Nous ne sommes donc pas en face de véritables ennemis. Ces deux acteurs se rejoignent dans un objectif commun : viser la population civile afin d'éviter un nouveau printemps arabe.
Dans cette perspective-là, Madame Talon, Daesh vous apparaît-il comme un moyen d'épanouissement des sociétés civiles arabes ?
Nous avons tenté, au début du conflit, de nouer des contacts avec le régime syrien pour mettre en place des hôpitaux dans les territoires contrôlés par le Gouvernement mais cette demande de dialogue a toujours été rejetée par le régime. Notre premier hôpital, installé dans le nord du pays, a d'ailleurs été mis en place illégalement, via la frontière turque.
En ce qui concerne le Liban, MSF est présent à Baalbek et dans le sud du pays. Nous n'avons jamais rencontré de difficultés avec les autorités libanaises mais il existe des signaux négatifs aujourd'hui. Est-ce que le pays restera stable ? J'en doute.
Peut-on établir un profil sociologique des syriens qui demeurent dans des camps de réfugiés aux abords du pays et de ceux qui parviennent à rejoindre l'Europe ? Ceux qui peuvent partir sont-ils les plus privilégiés ?
Les gens qui parviennent à arriver en Europe en ont les moyens. Les prix avoisinent les 5 000 dollars pour venir en Europe. La deuxième catégorie de personnes qui rejoignent l'Europe est formée par les opposants au régime, dont la vie est clairement en danger. Enfin, il y a une émigration économique classique. Il y a aussi, parmi les migrants, des personnes qui cherchent tout simplement la paix.

**********

[Tâche assignée A]: Dans le texte sur le conflit syrien et les réfugiés, de combien sont approximativement les prix pour venir en Europe ?
[Tâche assignée B]: Rédigez la suite du texte sur le conflit syrien et les réfugiés à partir de sa dernière phrase.

**********

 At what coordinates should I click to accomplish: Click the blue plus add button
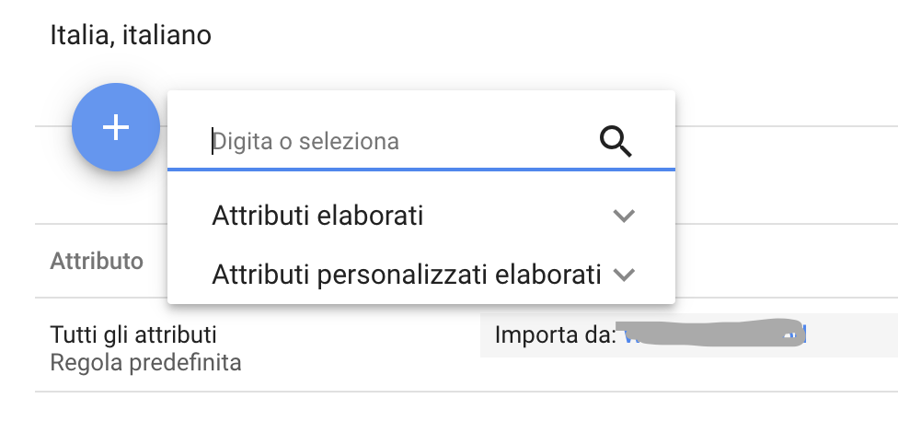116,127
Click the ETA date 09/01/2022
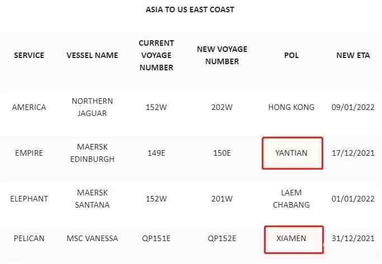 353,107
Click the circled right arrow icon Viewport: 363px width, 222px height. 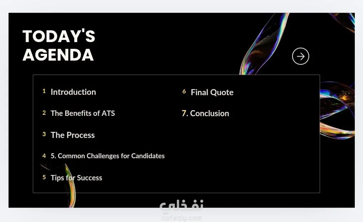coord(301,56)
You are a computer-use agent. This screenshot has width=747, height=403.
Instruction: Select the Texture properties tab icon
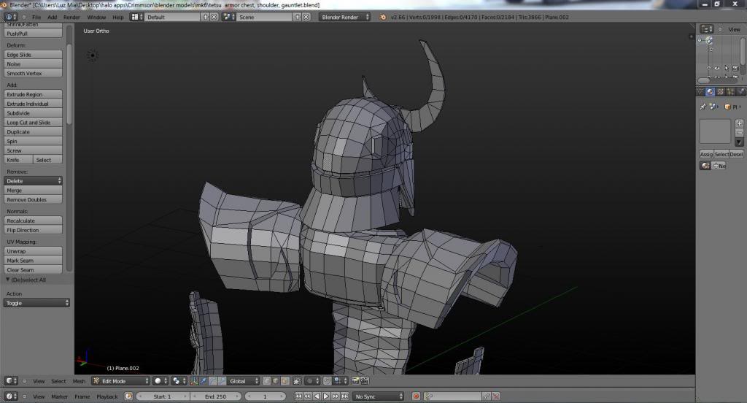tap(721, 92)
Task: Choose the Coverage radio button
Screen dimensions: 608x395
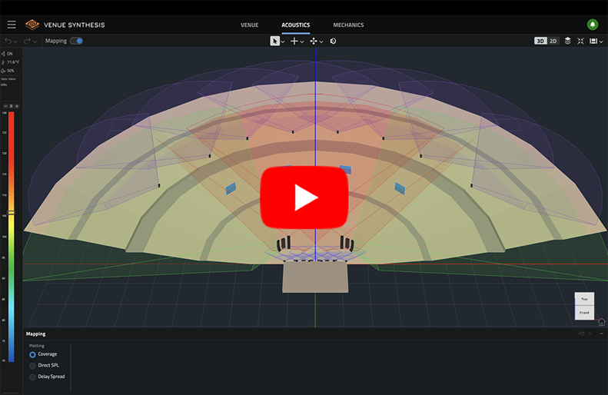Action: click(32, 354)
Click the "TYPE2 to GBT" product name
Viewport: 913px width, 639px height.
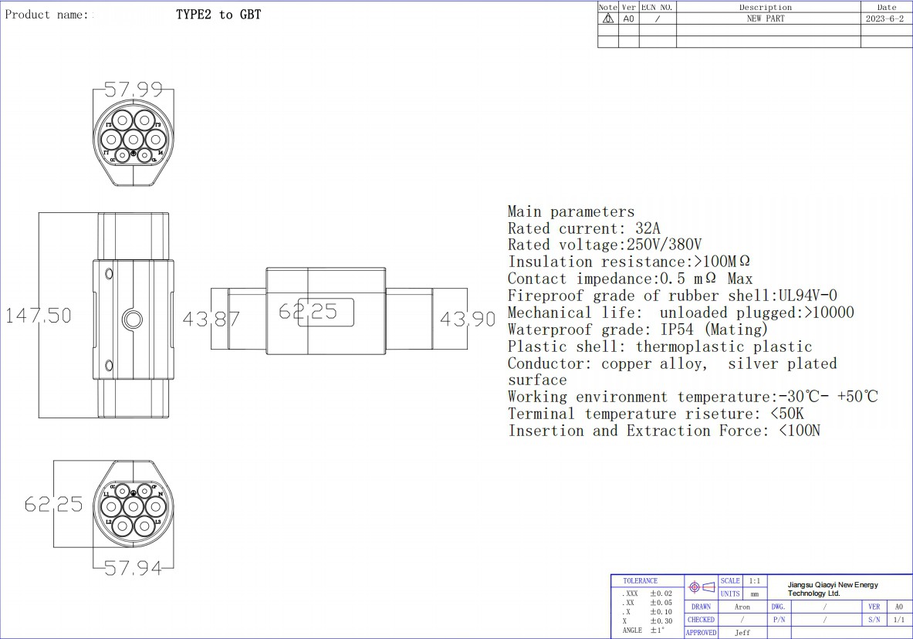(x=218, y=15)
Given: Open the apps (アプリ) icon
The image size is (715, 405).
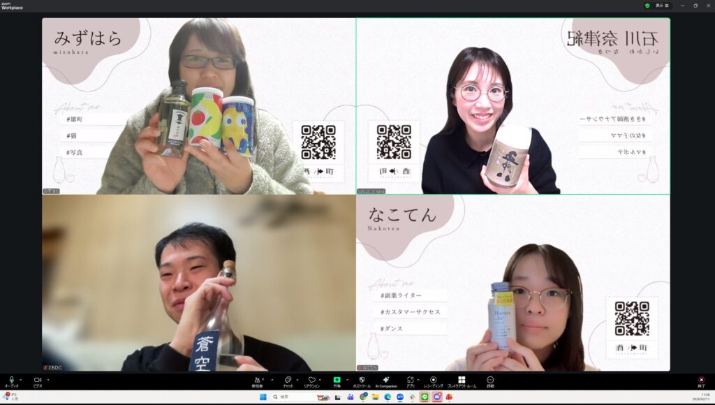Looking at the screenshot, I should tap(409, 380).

**********

[Réponse A]: Ils avoisinent les 5 000 dollars.

[Réponse B]:
Il a été envisagé d'instruire les demandes de visa se fassent à la frontière avec la Syrie pour que les personnes qui méritent l'asile puissent quitter les lieux. Il me semble que pour lutter contre la crise migratoire, le plus urgent est de pacifier les zones libérées, soutenir et stabiliser les pays voisins de la Libye, particulièrement le Liban et la Jordanie.
Nous savons de sources concordantes que le régime syrien mène des attaques, notamment aux barils d'explosifs, dont les civils sont les principales victimes – comment pourrait-il en être autrement lorsque des marchés ou des hôpitaux sont pris pour cible. C'est pourquoi la France travaille activement à l'adoption d'un projet de résolution du Conseil de sécurité des Nations unies sur cette question, afin obtenir une condamnation ferme de l'usage des barils d'explosifs.
Il est évident que l'objectif est d'obtenir l'arrêt des bombardements, et de favoriser une solution politique au conflit. Car comme en Libye ou ailleurs dans la région, la véritable solution en Syrie est de nature politique. Pour cela, il faut parvenir à mettre l'ensemble des protagonistes autour d'une même table, y compris les puissances régionales dont l'opposition est de plus en plus inquiétante, de même que l'intensification de l'opposition entre chiites et sunnites. J'ajoute que cette commission a constamment reçu des représentants de l'opposition démocrate, a convié toutes les composantes de la coalition nationale syrienne, et entretient des liens réguliers avec la diaspora. Nous avons la plus grande estime pour cette opposition qui continue à se battre sur le terrain, mais il est vrai que son action a été freinée par ses divisions.
Il est évident que la population syrienne ne peut avoir le choix entre Bachar Al-Assad et Daech. Mais il est également évident que si nous voulons oeuvrer à une solution politique en Syrie, il faut soutenir le dialogue entre les protagonistes du conflit et les partenaires régionaux les plus influents.
En tout état de cause, nous nous efforcerons de relayer vos efforts, d'intensifier nos contacts avec l'opposition démocratique, et d'être plus attentifs et plus pertinents dans nos interventions en fonction des informations que vous nous avez transmises aujourd'hui. Je vous remercie.
La séance est levée à dix-huit heures quinze.